Colpevole è il profitto. Adesso riassumere Riccardo Antonini in ferrovia e togliere il cavalierato a Moretti.

In migliaia anche quest’anno, in occasione del decimo anniversario della strage ferroviaria di Viareggio che costò la vita a 32 persone innocenti, sono scesi per le strade della città per ricordare. Viareggio non dimentica! Non vuole e non può!

La sentenza del processo di appello lo scorso 20 giugno ha confermato, di fatto, l’impianto accusatorio. I vertici delle ferrovie si sono visti condannare nonostante la prescrizione di alcuni reati abbia alleggerito le pene.
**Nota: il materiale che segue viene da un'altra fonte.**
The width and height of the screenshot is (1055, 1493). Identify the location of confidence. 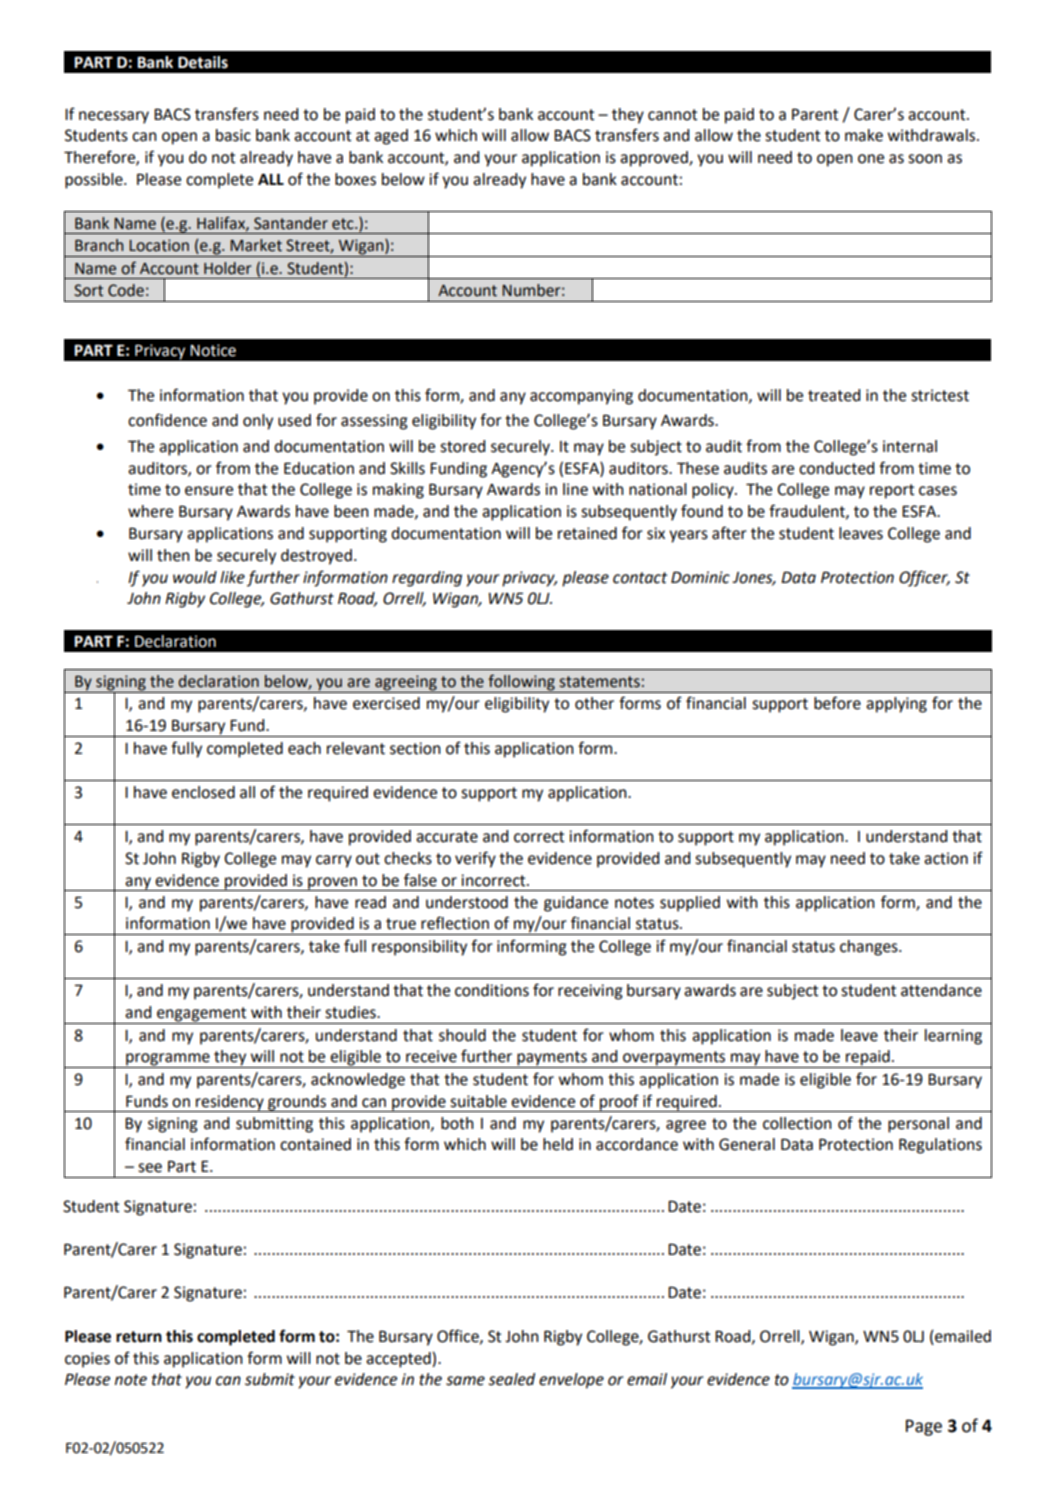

La strada per avere giustizia però non è ancora terminata e di questo sono consapevoli i familiari delle vittime della strage che ieri assieme ai comitati di altre stragi, alcune rimaste impunite, hanno dato vita ad un importante convetion al palasport di Viareggio. Erano presenti i terremotati dell’Aquila e Amatrice, i familiari delle vittime del ponte Morandi di Genova, della strage di Casalecchio del Reno, della Moby Prince di Livorno e di molte altre città italiane.

Il corteo partito alle 20.45 ha attraversato gran parte di Viareggio, mente le locomotive dei treni che passavano suonavano le sirene in segno di lutto. Alle 23.48, orario preciso della strage in via Ponchielli, c’è stato un saluto collettivo con tanto di palloncini bianchi lanciati verso il cielo. Prima però ci sono stati numerosi interventi che hanno sottolineato come questa strage poteva essere evitata se solo ferrovie avessero investito di più in sicurezza. E’ stato inoltre ricordato di come nonostante Mauro Moretti fosse già indagato l’allora presidente della repubblica, Giorgio Napolitano, lo abbia nominato cavaliere del lavoro il 31 maggio, con una decisione non solo discutibile ma lesiva per l’intera città di Viareggio.

E’ stato infine ricordato di come Mauro Moretti sia stato liquidato con milioni di Euro da Leonardo Finmeccanica e di come, invece, il ferroviere Riccardo Antonini licenziato proprio da Moretti non sia stato ancora riassunto per avere avuto il coraggio di schierarsi dalla parte dei familiari e di sostenere le cose che poi si sono dimostrate essere vere durante i due dibattimenti processuali. Chiedere oggi il reintegro di Riccardo Antonini in ferrovia e il ritiro del titolo di cavaliere al condannato Mauro Moretti crediamo siano due cose necessarie.

Ieri noi siamo scesi in piazza con lo striscione “colpevole è il profitto.” Perché quella strage, come tante altre, per noi, sono responsabilità del profitto capitalistico che vuole primeggiare rispetto all’ambiente e alla vita delle persone.